In 1952 I moved to France with my wife and daughter. In Paris we became close friends with Tony and Eve Bonner. Two years later, the four of us decided to try living in Majorca, reputedly pleasant and unquestionably cheap. Tony was as much a bookworm as I. Faced with an indeterminate stay on a then out-of-the-way island, we took a brief trip to London to stock up on useful books. We spent most of our daylight hours in Foyle’s, viewing and reviewing its innumerable shelves.

It was during our first morning in that bookstore that I at last saw a copy of On Growth and Form (Cambridge University Press, revised edition, 2 vols.). It was late afternoon of the following day when I mustered the courage to steal it. I was by then in a pitiful state. I hadn’t stolen a book in years; my earlier recklessness had deserted me (I was now a husband and father). Even in pluckier days I would have hesitated before smuggling two fat volumes out of a store milling with attentive salesmen. But the unforeseen resurgence of a title pronounced once ten years earlier had set me trembling with superstitious lust. (I could not begin to contemplate paying the twenty pounds it cost—almost two hundred pounds in today’s money).
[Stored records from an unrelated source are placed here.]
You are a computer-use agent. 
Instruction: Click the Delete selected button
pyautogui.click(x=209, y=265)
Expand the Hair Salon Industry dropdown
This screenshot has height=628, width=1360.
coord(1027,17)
I spent an inwardly frantic, outwardly reasonable hour executing my theft, moving the two volumes separately and in stages from the middle of the second floor towards the ground-floor exit, camouflaging the manoeuvre by bringing books I planned to buy to the cashier nearest my point of escape. At last On Growth and Form was settled, not too conspicuously, on a rack between my cashier and the nearby door. I paid for my other books—over a dozen, as I remember—and on my way out picked up my covert objects of desire and walked out into Charing Cross Road. I did not look back. I did not run. I blessed the pedestrian throng.